- **Supplied information**
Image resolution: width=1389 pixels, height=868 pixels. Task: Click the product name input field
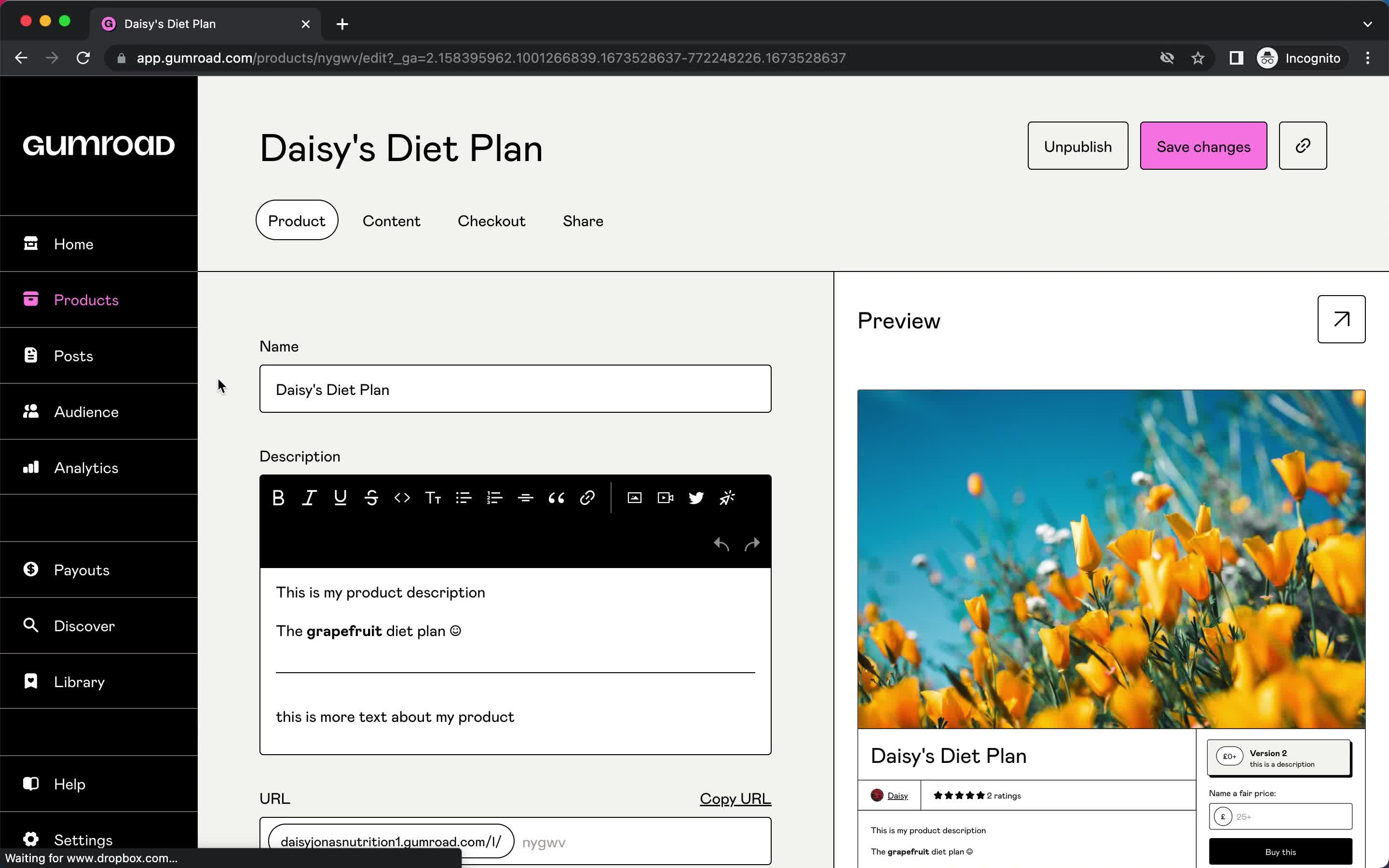pyautogui.click(x=515, y=389)
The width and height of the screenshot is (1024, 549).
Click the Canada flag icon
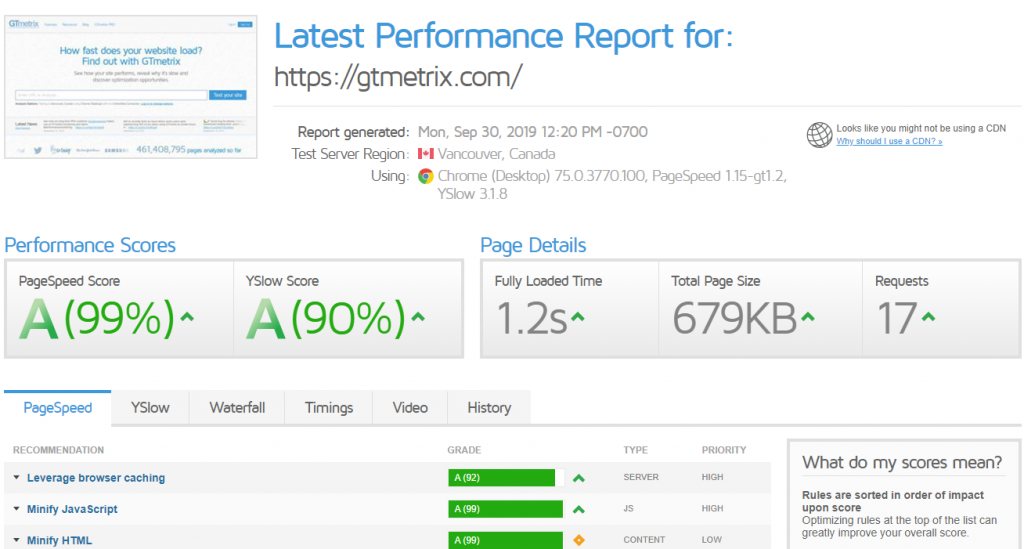tap(426, 154)
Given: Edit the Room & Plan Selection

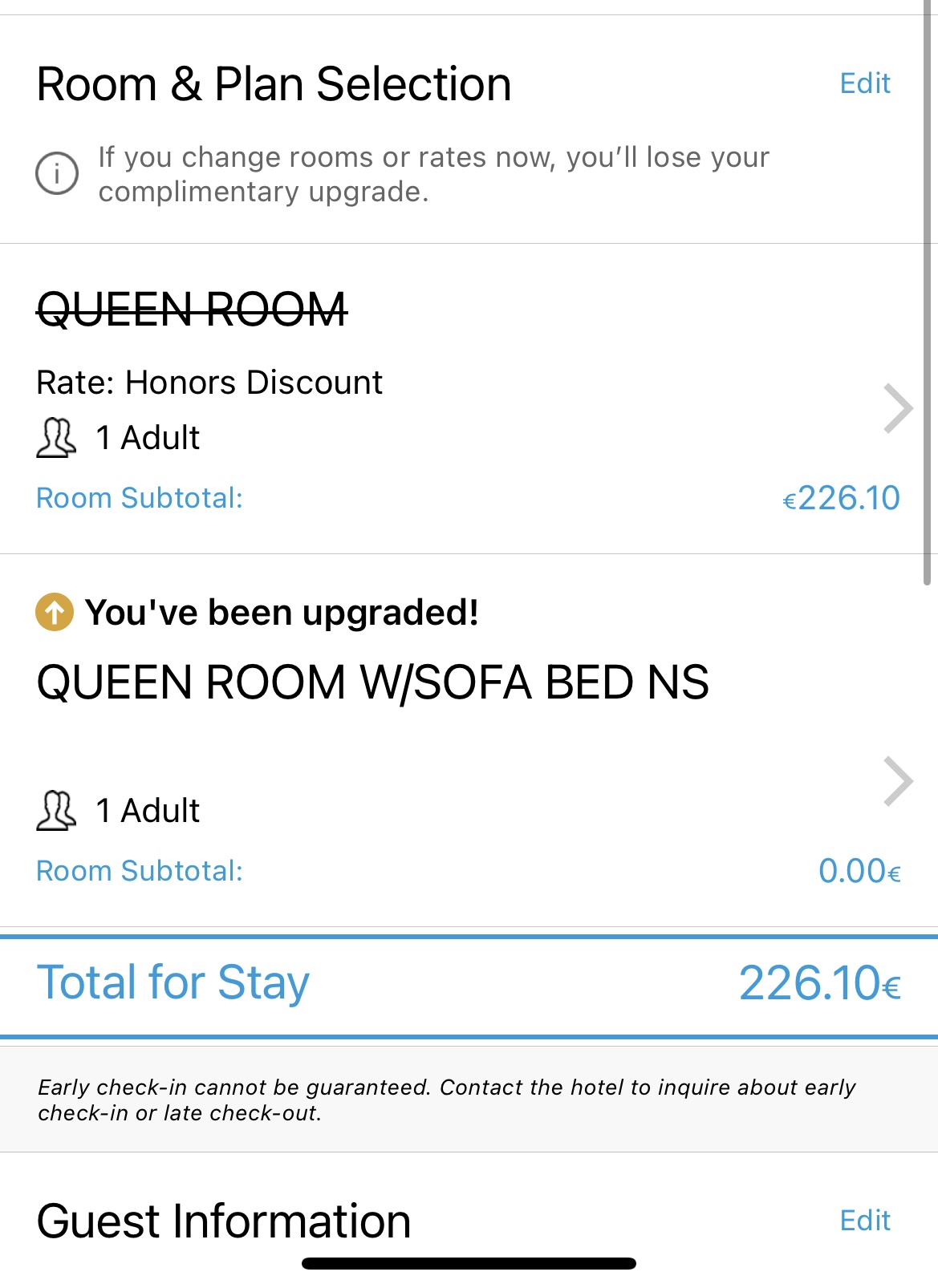Looking at the screenshot, I should point(864,83).
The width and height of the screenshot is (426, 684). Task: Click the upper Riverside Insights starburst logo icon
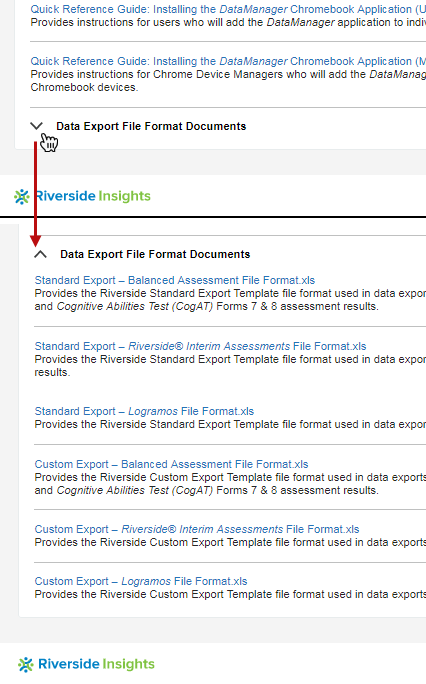click(x=21, y=197)
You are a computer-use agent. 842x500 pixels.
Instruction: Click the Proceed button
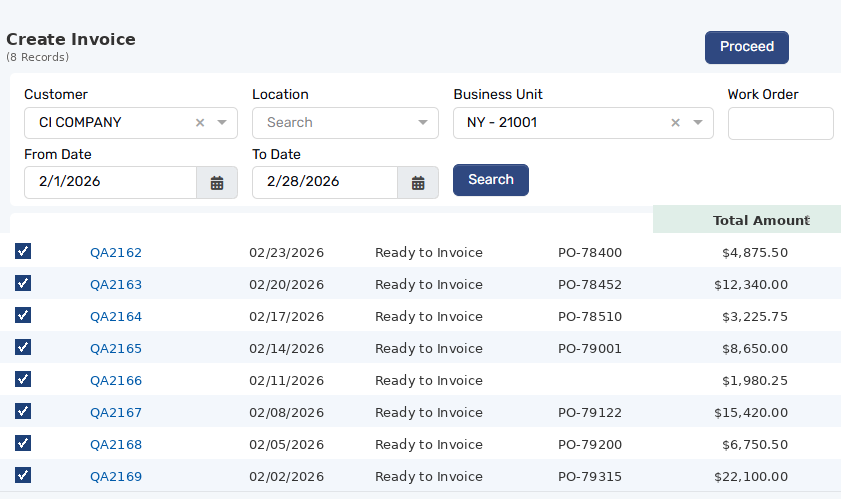coord(746,47)
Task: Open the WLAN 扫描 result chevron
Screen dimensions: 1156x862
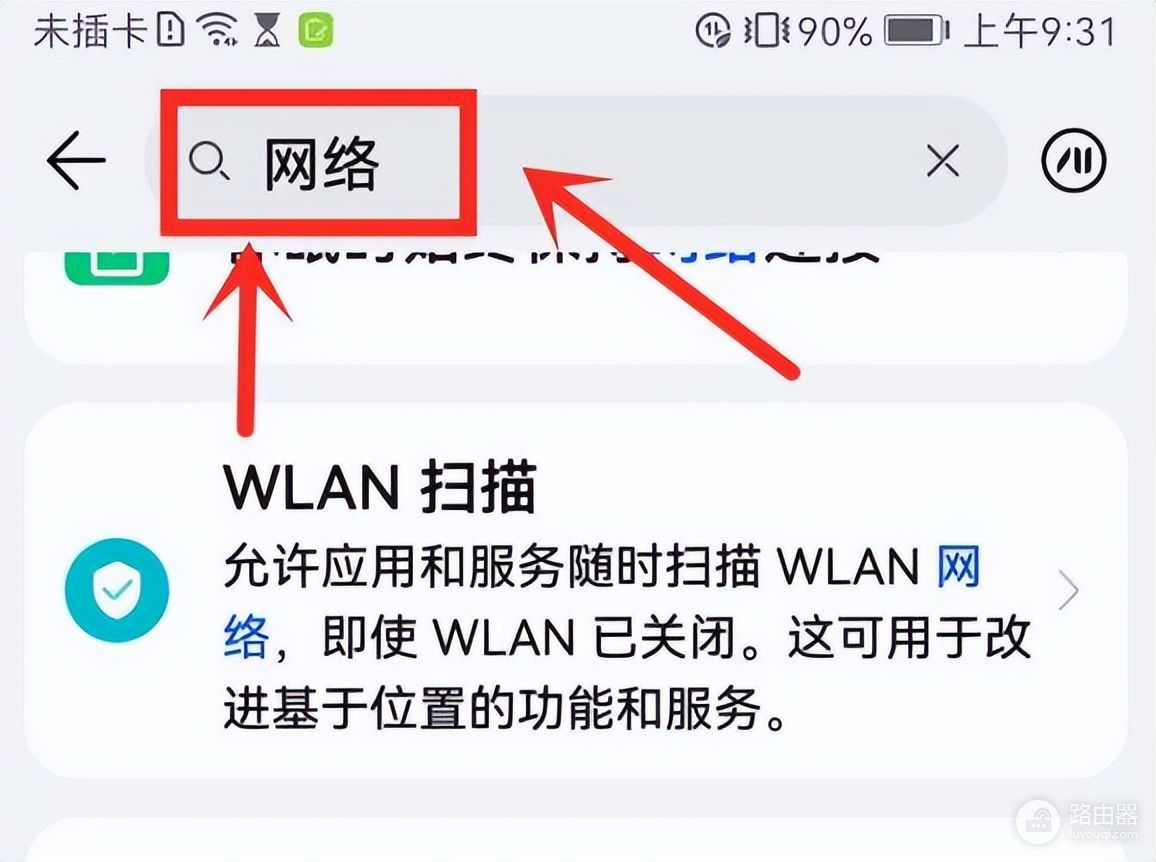Action: 1068,590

- **What you will do**
Copy out every line of text in the records above word for word, in the same order. Leave the pictures out.

- **Exercise response**
Image resolution: width=1389 pixels, height=868 pixels. Task: Click the product name input field
pyautogui.click(x=515, y=389)
The width and height of the screenshot is (1024, 549).
Click the Canada flag icon
tap(426, 154)
Given: Edit the Room & Plan Selection

Looking at the screenshot, I should point(864,83).
The width and height of the screenshot is (426, 684). Task: Click the upper Riverside Insights starburst logo icon
click(x=21, y=197)
You are a computer-use agent. 842x500 pixels.
Instruction: Click the Proceed button
coord(746,47)
Task: Open the WLAN 扫描 result chevron
Screen dimensions: 1156x862
Action: 1068,590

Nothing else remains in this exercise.